É preciso, antes de tudo, buscar compreender a complexidade dos processos em jogo: nos verdadeiros museus a céu aberto, em que se constituem certas regiões de São Paulo, encontramos obras que são fruto da mais pura necessidade de expressão ao lado de outras, realizadas sob encomenda. São pólos que na verdade se complementam – e não se opõe, como pensam alguns – permitindo a sustentabilidade de uma manifestação orgânica, que vive em simbiose com o corpo da cidade, utilizando-o como suporte, enquanto vai contribuindo para a humanização de sua paisagem, tantas vezes inóspita. Essa sustentabilidade é conquista essencial, e torna a arte efêmera, hoje, uma alternativa importante a um circuito oficial de arte, cada vez mais restrito.
A relação entre arte e vida vem se estreitando assim, no espaço público, de maneira natural – uma conquista a que muitas correntes da arte contemporânea aspiram. Em parte essa aproximação deve-se ao fato de que, no graffiti, não há separação entre a elaboração da imagem e sua exposição – os dois momentos são concomitantes. Isso resulta num fazer artístico dessacralizado, pois a população se identifica não somente com a manifestação artística em si, mas com a própria figura do artista de rua, a dignidade com que ele realiza seu trabalho em meio ao caos do espaço público paulistano. Esse processo de dessacralização não se faz, portanto, às custas de um menosprezo pela elaboração da linguagem, muito pelo contrário.

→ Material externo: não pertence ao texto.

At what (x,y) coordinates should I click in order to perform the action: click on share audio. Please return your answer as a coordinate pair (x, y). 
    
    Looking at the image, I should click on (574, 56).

Observando a interação do graffiti com a cidade, percebe-se que a substituição gradual das imagens, à medida em que estas entram em processo de deterioração, implica na regeneração permanente deste corpo imagético – da efêmera obra individual deriva, assim, a perenidade do conjunto coletivo em permanente estado de crescimento e transformação. Não será essa outra característica notável? Para o artista que optou por trabalhar no espaço público, pensar seu trabalho como fazendo parte de uma totalidade que cresce e se regenera – um tecido vivo – é extremamente estimulante. Significa que, de fato, ele não esta sozinho nessa imensa cidade. Trabalhando individual ou coletivamente, contribui com essa camada sempre renovada de imagens que recobrem os muros, viadutos, passarelas, calçadas...superfícies que se constituem numa verdadeira pele da cidade – cheia de cicatrizes, é verdade, mas também repleta de história, de riqueza e de uma beleza muito sua, que só a arte pode revelar.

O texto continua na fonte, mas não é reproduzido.